Mariner Tower will appear before the Boston Zoning Board of Appeals (ZBA) on July 9 to seek zoning relief to construct the tower at 150 McClellan Hwy. Lawyer for Mariner Tower, Joe Hanley and Mariner Tower’s Chris Cioffi, said at Monday’s meeting that there is a serious gap in cell phone coverage in Eastie, especially along the McClellan Highway corridor and surrounding residential area.
“We worked with AT&T and studied the area and found a pretty significant dead-zone that is unusual in such a well-populated and well-traveled area,” said Cioffi. “The addition of this tower would dramatically improve cell phone coverage in the area. It’s kind of like a puzzle that has already been started and we are just trying to put in the final pieces.”
Holding up a map of Eastie, Cioffi showed just how poor cell phone coverage is from Curtis Street to Boardman Street on both the highway and residential side of the neighborhood.

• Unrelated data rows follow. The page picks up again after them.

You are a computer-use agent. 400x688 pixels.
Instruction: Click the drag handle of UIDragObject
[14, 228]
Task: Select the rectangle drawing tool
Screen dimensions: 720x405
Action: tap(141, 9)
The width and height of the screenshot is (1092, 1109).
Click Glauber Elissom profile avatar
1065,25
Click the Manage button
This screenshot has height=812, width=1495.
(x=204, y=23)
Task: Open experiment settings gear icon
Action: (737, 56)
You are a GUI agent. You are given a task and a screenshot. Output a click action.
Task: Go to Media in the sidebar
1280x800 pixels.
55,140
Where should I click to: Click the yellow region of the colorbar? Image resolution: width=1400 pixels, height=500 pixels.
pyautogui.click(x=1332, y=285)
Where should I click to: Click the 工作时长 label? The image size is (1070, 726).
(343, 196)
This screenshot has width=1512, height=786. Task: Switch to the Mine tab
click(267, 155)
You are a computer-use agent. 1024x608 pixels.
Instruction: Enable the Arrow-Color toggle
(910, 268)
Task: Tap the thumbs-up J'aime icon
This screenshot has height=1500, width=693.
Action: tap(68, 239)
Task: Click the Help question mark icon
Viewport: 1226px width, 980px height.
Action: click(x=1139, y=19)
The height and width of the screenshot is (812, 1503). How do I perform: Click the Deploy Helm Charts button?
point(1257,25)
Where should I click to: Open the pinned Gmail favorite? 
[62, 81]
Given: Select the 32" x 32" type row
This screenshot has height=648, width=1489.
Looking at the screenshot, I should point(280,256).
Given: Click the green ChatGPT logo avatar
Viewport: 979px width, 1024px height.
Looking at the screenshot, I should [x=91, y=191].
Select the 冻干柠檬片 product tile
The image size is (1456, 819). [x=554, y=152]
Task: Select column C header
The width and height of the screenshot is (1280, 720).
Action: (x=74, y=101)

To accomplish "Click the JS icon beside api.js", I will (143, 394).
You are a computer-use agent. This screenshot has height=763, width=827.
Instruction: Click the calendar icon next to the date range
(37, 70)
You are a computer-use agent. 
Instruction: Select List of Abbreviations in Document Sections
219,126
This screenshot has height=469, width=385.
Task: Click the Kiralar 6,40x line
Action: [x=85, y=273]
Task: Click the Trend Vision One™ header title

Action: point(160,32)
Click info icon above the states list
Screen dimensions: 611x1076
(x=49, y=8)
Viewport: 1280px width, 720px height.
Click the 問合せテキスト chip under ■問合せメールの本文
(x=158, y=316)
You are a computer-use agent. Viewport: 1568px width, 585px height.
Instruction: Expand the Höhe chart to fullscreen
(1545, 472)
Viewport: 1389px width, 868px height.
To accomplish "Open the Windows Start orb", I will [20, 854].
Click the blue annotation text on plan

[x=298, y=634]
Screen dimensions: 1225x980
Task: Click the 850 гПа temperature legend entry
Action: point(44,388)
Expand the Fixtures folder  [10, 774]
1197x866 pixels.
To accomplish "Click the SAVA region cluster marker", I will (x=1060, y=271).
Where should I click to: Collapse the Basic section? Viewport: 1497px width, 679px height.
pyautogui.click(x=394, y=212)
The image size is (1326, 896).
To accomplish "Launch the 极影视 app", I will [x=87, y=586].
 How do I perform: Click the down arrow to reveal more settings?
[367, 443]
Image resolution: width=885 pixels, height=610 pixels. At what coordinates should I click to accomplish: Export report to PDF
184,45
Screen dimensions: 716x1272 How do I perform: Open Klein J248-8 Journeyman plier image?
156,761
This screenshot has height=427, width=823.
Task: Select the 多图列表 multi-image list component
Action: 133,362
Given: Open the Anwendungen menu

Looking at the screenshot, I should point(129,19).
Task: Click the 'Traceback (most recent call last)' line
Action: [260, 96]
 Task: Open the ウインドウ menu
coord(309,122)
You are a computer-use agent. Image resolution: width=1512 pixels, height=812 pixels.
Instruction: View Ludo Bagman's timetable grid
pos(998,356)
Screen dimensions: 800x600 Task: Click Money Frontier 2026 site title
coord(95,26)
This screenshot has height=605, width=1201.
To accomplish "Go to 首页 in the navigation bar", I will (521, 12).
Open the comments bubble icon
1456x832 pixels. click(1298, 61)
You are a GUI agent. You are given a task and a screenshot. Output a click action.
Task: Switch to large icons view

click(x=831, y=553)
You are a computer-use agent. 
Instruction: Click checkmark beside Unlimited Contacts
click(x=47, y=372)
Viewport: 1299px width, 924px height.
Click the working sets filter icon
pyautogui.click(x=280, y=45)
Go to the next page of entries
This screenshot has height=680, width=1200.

“What we’ve been hearing from residents and elected officials is just how bad coverage is here,” said Cioffi.
Mariner Tower already held a meeting with direct abutters of the project where he said feedback for the project was positive.
However, at OHNC members like Joe Ruggiero called the tower an eyesore and likened it to some of the billboard pollution that plagues McClellan Highway.
“We are trying to take down billboards and this comes along that is bigger than any billboard,” said Ruggiero. “I think it opens up a can of worms because if we say yes as a community how can we say no to the next thing that comes along.”
Ruggiero also asked if AT&T was willing to mitigate the impacts a cell phone tower may pose.
“These companies are in it for one thing…to make money so what will the community get if this is approved?” he asked.
However, Cioffi argued that the tower, although 84ft., would be 10ft. below grade on the southern end of the self-storage facility on the highway and not that noticeable. He showed some drawings that depicted different angles of view of the proposed tower and it was barely visible from the residential parts of the neighborhood adjacent to the highway.
Cioffi added that while the tower would primarily serve AT&T there could be future use on the tower for Sprint, T-Mobile and MetroPCS.